Facebook Screwed Up So Hard, Nurses Are Protesting A Hospital Named After Mark Zuckerberg

Facebook Screwed Up So Hard, Nurses Are Protesting A Hospital Named After Mark Zuckerberg

Mark Zuckerberg put his name on a hospital, and the act of hubris is predictably not boding well with those concerned with their privacy. About a dozen current and former nurses protested the name change over the weekend, in which they covered Zuckerberg’s name outside the hospital in blue tape.

Zuckerberg and his wife donated $100 million to San Francisco General Hospital in 2015, which funded new equipment and technology for the hospital. To commemorate the significant donation, the hospital was renamed the Priscilla and Mark Zuckerberg San Francisco General Hospital and Trauma Center. Though, only Zuckerberg’s name is included on the metal sign at the front of the hospital.

“We are in charge of keeping our most vulnerable people private and protected,” Heather Ali, who works in nursing administration, told the New York Times. “Now people wonder, ‘How much is my privacy protected at a hospital with that name on it?’”

During Saturday’s demonstration, one nurse at the hospital told the New York Times that Zuckerberg’s name “scares” patients. Another reportedly wrote “malwareberg” on one sign, with “Uninstall Zuckerberg” on another.

Zuckerberg and Dr. Chan’s donation came years before Facebook was entangled in a massive privacy scandal, and Saturday’s demonstration is emblematic of the changing perception people have of tech companies now versus just a few years ago. People are increasingly distrustful of how tech companies might abuse their information. It’s therefore understandably unsettling for some to see the name of one of the most powerful leaders in tech stretched across a hospital, a place where privacy is critical.

FOX KTVU reported in 2015 that Zuckerberg’s name would stay on the hospital for 50 years, noting that “babies born at SFGH will have the Facebook founder’s name on their birth certificates.”

“Had we known what we know now, perhaps we wouldn’t have accepted the funds from Zuckerberg,” John Avalos, a former member of San Francisco’s Board of Supervisors, told the New York Times.

Beyond the Cambridge Analytica scandal, an initiative from Facebook’s research arm Building 8 may also not sit well with patients and hospital employees.
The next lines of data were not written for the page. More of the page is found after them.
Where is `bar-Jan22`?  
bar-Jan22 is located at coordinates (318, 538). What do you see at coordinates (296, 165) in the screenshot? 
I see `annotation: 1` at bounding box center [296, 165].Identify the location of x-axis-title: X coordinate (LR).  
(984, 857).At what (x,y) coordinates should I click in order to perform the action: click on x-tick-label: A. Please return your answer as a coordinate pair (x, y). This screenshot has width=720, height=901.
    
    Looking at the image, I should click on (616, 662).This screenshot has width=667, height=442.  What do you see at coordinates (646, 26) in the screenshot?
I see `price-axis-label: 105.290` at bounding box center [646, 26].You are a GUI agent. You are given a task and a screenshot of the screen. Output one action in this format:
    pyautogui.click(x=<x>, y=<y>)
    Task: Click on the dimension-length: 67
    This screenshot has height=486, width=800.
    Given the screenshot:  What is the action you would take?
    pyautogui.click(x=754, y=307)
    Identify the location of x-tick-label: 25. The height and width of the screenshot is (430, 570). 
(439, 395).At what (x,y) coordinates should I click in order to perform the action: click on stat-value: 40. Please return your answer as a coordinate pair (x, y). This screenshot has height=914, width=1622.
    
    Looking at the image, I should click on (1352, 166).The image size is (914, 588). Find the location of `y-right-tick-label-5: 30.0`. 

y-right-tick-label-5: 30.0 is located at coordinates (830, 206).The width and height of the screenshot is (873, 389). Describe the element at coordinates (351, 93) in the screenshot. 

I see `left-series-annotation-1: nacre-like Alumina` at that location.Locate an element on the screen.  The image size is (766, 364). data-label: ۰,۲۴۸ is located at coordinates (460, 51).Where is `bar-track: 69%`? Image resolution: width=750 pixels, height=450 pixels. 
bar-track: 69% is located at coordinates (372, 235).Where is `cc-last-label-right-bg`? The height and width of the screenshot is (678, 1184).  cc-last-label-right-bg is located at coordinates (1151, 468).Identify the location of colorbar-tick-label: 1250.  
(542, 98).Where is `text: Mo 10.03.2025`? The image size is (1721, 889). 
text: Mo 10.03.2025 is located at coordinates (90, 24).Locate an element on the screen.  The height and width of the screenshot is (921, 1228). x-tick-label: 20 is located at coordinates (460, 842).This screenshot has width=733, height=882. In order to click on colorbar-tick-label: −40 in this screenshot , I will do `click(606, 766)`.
The group was trying to hatch a plan in which the social network would share users’ anonymized data with major US hospitals, according to a CNBC report in April. That plan has since been put on pause, but it suggests that no data is too intimate for Facebook to try and get its hands on.

Update: A spokesperson from Zuckerberg San Francisco General Hospital and Trauma Center said in a statement that Zuckerberg and Dr. Chan’s names were added to the name of the hospital “to reflect both gratitude and historic importance of their gift in better serving the city’s people.” They added that the hospital’s “most important commitment is to our patients, to ensuring their well-being and to protecting their privacy.”